- [TEXT SEGMENT]
Home » SQL & PL/SQL » SQL & PL/SQL » Outer join query blowing away my temp tablespace
Outer join query blowing away my temp tablespace [message #186608] Tue, 08 August 2006 13:59 Go to next message
alliejane
Messages: 59
Registered: July 2005
Location: Glasgow
Member
Hi all,

Before I ask for ways of tuning this query I have to point out that YES it does have to be outer joins, unfortunately there is no other way of doing it..

The query is as follows (sorry it's a long one) and at the end I've added the execution plan.

My database is using
WORKAREA_SIZE_POLICY = AUTO
PGA_AGGREGATE_TARGET = 2G

I've got a 12GB temp tablespace.

I'm getting the following result from v$sql_workarea_histogram, as you can see, I'm using all of my 2Gb of memory sorting, trying to write to disk with a one-pass and blowing away my 12Gb temp tablespace. I'm stuck so if any experts can help I would be forever grateful.

LOW_OPTIMAL_SIZE ========> 1073741824
HIGH_OPTIMAL_SIZE =======> 2147483647
OPTIMAL_EXECUTIONS ======> 0
ONEPASS_EXECUTIONS ======> 1
MULTIPASSES_EXECUTIONS ==> 0
TOTAL_EXECUTIONS ========> 1

SELECT STATEMENT

SELECT (127 various columns)

- [WHAT IS EXPECTED] Quote the forum post word for word, starting at "LOW_OPTIMAL_SIZE ========> 1073741824" and ending at "(127 various columns)". The lines after this are separate from the forum post.

- [RECORDS SHOWN]

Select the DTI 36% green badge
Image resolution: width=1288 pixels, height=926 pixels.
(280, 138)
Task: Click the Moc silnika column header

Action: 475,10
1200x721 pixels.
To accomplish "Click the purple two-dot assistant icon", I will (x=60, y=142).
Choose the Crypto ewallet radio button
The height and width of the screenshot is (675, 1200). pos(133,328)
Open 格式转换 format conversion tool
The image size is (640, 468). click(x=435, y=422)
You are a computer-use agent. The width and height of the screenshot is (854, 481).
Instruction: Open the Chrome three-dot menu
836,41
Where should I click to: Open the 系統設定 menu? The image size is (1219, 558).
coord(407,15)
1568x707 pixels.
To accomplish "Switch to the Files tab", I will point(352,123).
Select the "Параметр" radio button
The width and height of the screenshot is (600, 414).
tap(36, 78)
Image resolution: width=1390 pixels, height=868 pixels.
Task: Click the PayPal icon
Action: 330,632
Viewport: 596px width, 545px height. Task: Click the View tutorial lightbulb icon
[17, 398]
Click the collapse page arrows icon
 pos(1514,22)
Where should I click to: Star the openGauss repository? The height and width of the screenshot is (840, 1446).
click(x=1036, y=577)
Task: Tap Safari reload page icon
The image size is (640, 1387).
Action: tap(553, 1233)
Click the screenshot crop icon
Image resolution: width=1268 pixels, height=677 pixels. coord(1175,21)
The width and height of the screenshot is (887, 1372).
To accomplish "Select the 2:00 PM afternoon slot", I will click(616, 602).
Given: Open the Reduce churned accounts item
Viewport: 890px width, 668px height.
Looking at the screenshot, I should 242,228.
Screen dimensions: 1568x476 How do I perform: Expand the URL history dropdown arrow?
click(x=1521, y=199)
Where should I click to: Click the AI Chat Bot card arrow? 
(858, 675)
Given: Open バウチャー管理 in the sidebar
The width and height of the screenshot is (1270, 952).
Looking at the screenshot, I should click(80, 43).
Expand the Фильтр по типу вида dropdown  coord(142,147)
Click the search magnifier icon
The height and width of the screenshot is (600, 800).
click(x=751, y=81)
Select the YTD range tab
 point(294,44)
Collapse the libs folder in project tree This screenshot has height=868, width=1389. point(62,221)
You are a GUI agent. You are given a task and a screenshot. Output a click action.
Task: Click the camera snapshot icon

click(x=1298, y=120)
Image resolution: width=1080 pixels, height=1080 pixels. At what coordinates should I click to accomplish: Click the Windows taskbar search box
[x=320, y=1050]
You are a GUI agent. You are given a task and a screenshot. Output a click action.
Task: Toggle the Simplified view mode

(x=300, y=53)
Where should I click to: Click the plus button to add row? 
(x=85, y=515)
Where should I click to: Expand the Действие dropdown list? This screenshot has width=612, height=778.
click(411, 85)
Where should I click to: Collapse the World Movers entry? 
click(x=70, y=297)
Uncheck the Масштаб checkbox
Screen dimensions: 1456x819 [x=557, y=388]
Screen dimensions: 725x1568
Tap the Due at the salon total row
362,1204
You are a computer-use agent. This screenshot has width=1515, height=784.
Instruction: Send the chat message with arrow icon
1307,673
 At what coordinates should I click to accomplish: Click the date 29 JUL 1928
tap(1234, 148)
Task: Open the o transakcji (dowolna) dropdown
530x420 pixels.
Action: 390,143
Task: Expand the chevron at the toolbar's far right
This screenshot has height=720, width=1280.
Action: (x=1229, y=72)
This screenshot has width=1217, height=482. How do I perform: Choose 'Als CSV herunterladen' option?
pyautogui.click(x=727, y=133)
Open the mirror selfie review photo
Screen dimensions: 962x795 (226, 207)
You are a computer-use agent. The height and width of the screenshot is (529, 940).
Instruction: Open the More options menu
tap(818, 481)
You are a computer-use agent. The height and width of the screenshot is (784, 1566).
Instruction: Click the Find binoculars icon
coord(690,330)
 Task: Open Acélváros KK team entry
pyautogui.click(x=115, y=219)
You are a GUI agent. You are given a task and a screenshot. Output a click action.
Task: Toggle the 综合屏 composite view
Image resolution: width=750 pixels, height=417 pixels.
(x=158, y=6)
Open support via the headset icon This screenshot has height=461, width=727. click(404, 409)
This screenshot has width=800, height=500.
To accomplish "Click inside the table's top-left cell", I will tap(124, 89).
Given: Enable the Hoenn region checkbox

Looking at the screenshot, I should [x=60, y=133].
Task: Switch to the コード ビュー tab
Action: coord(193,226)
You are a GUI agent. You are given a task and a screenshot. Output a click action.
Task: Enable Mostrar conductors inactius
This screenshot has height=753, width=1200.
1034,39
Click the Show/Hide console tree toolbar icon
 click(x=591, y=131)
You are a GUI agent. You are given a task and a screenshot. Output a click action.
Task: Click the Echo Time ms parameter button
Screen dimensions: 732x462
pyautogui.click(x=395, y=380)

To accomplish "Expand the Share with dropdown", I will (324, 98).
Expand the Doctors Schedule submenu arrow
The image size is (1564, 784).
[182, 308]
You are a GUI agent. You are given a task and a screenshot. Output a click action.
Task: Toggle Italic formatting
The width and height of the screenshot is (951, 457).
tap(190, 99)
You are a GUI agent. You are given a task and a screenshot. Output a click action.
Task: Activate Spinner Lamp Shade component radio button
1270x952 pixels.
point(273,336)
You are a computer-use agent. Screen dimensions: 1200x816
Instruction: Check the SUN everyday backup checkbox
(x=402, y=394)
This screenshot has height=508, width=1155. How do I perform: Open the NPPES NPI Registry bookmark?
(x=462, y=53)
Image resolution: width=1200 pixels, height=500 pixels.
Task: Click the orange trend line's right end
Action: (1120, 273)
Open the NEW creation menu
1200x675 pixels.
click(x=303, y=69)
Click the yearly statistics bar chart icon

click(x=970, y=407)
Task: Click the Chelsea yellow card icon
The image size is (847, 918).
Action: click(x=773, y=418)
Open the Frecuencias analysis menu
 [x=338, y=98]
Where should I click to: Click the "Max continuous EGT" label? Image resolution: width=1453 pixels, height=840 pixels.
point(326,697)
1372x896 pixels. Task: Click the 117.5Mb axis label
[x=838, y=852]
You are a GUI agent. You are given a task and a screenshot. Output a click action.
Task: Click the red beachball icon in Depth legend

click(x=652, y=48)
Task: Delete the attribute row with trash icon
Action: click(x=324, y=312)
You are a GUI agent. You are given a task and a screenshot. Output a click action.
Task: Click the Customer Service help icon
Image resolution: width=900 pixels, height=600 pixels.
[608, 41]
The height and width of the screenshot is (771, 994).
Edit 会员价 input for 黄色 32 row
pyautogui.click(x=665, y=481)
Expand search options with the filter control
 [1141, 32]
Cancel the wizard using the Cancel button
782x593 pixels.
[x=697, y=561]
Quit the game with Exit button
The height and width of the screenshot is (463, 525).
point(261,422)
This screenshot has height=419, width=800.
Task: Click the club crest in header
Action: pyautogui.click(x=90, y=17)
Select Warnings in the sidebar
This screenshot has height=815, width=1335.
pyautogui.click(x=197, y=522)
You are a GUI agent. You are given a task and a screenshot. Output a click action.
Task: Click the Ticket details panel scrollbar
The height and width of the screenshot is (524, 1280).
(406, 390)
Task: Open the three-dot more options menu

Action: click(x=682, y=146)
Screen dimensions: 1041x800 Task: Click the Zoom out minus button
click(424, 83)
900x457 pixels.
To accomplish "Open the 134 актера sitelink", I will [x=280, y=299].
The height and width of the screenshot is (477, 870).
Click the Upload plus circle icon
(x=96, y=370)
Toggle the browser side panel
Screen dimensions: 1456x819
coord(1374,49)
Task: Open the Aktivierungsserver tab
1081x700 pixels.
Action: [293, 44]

- [THE COMPLETED TASK]
LOW_OPTIMAL_SIZE ========> 1073741824
HIGH_OPTIMAL_SIZE =======> 2147483647
OPTIMAL_EXECUTIONS ======> 0
ONEPASS_EXECUTIONS ======> 1
MULTIPASSES_EXECUTIONS ==> 0
TOTAL_EXECUTIONS ========> 1

SELECT STATEMENT

SELECT (127 various columns)